この物語は、ただの創成物語(フィクション)である。

 王城内のとある一室──。


 そこに、先日受けた(ドラゴム)襲撃の件により、対策本部が立てられた。我々対策本部は本事件を「レガリアの悲劇」と名付けた。


 死者数──約80,000人

 行方不明者数──5,000人以上

 倒壊家屋──約4,700軒

 本事件による被害総額──未知数(現在測定中)


 この数字を見るだけでも、被害の規模が伝わるだろう。正直もう、この数字は見たくない。被害総額なんて考えたくもない。


 この俺こと「リア=サルベージ」はこの本部長という任を与えられた、しがない右矛(ゆうぼう)隊の第9隊隊長。俺自体にパッとした特徴もなければ、10ある右矛(ゆうぼう)隊の後方で控えている──所謂、日陰者だ。


 正直、俺は今のこの仕事には気が乗らない。


 原因解明という王国の平和に関することなのは理解しているが、如何せん、私がやりたいものでは無い。

 もっと兵として、この剣を振るい悪を断つような勇ましい働きをしたいのが本音なのだが……。しかし、実力もなければ親のコネだけでここに居る俺は、上の司令には逆らえない。
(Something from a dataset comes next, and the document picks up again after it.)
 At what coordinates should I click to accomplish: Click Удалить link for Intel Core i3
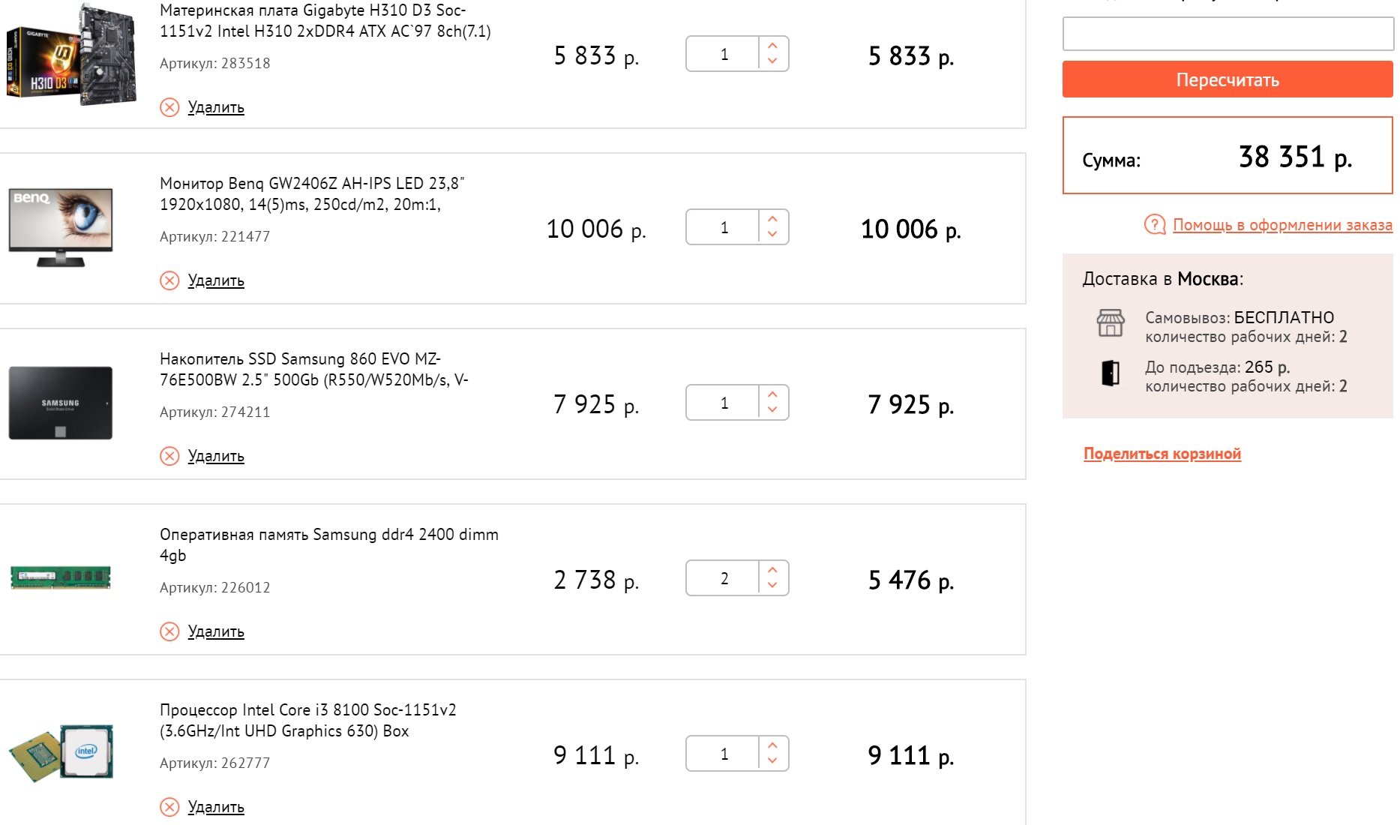click(216, 807)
実力主義の衛兵団内でもあまり快く思われていないのは、俺でも分かっている。

 まあ、取り敢えずやるか。


 だが、そんな気の乗らない仕事でも、やってみると意外と作業の腕はそこそこ動くもんだ。

 それに気になる点もあって、ここで任を切るとモヤモヤもするしな。


 さて、状況を整理しよう。

 この「レガリアの悲劇」だが、妙な点が多々あった。


 まず第1に(ドラゴム)は基本的に格上と自身が感じた者にしか戦いを挑まないということだ。
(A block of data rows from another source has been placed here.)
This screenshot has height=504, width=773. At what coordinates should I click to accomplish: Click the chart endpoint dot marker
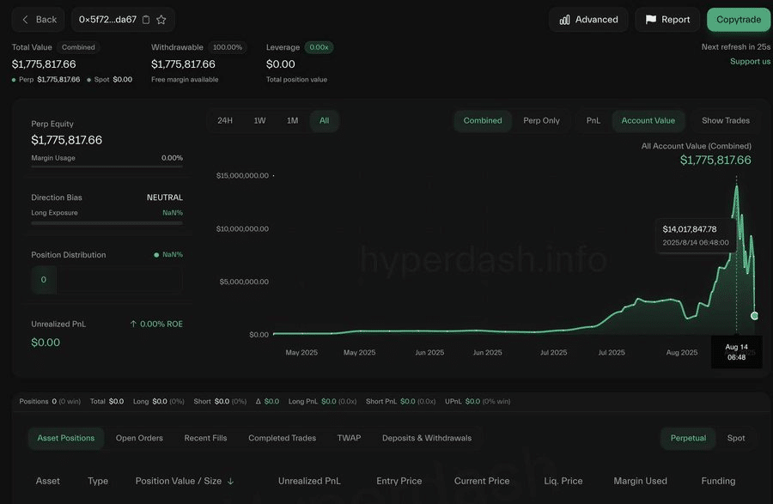click(x=754, y=316)
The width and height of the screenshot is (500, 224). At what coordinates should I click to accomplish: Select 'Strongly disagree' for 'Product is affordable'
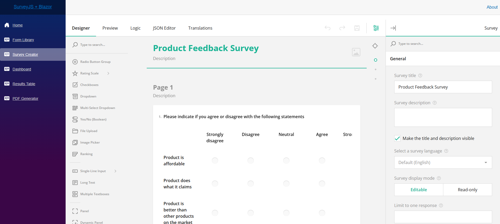point(215,160)
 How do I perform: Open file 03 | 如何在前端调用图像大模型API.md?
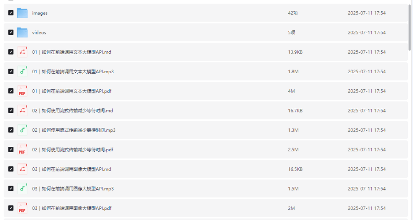[x=72, y=169]
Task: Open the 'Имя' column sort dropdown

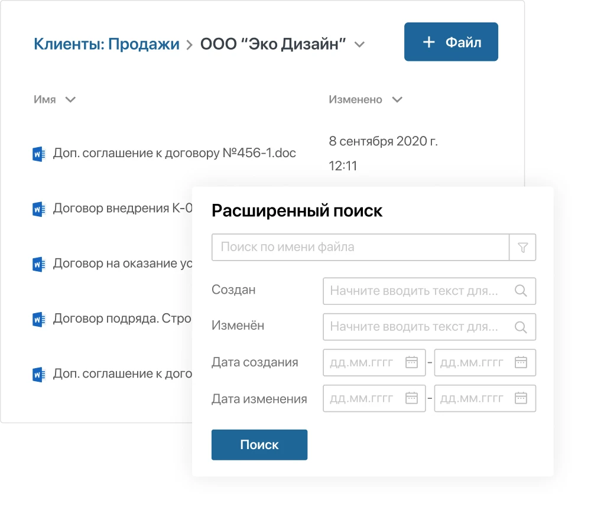Action: point(70,100)
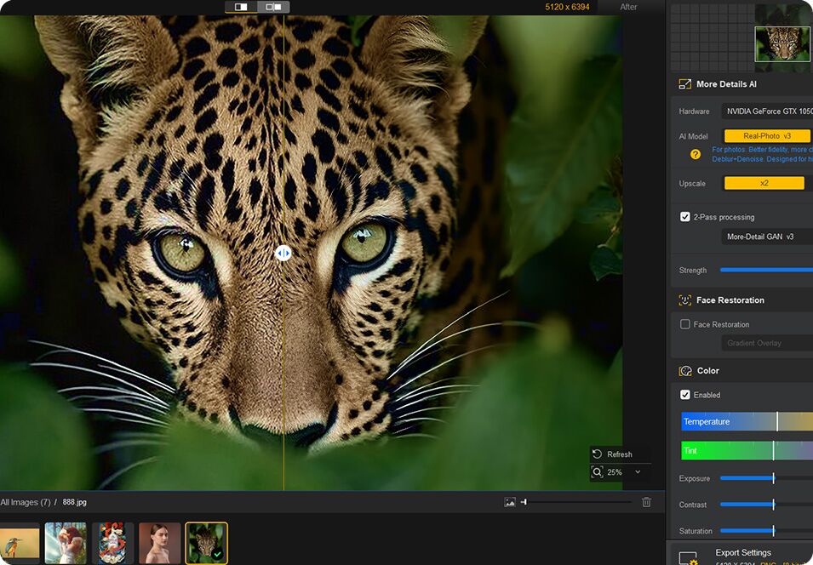Click the AI Model help question icon
The width and height of the screenshot is (813, 565).
tap(696, 154)
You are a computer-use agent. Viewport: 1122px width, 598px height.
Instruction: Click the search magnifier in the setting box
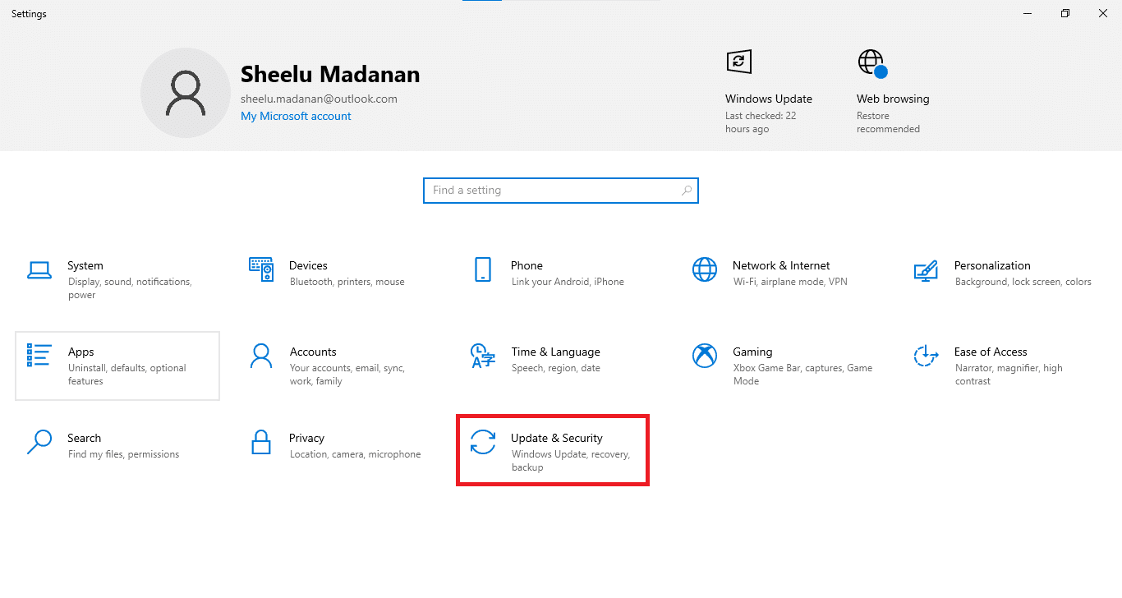pos(687,190)
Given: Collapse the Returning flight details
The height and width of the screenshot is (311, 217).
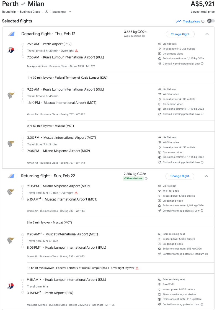Looking at the screenshot, I should tap(207, 176).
 奴らはプライドが高い。1体1体が自身を絶対なる強者だと思い込んでいて、自身が強者たる所以を示すために格上に挑むのが殆どだ。

 格下には捕食目的で襲うことがあるものの、集団で町を襲わないといけないほど、飢えるものか。あの頂点捕食者の(ドラゴム)が。


 第2に、(ドラゴム)は基本団体行動をしない。

 (ドラゴム)は孤高の存在。プライドの高さも相まって絶対に集団行動は行わない。そもそも、同族嫌悪の象徴みたいな奴らが、お互いがお互いを憎み殺し合うような協調性の欠片もない奴らが、徒党を組めるはずもない。


 どちらも(ドラゴム)の習性の異変──どうやら、今回襲った(ドラゴム)には共通した異常事態があった様なのだ。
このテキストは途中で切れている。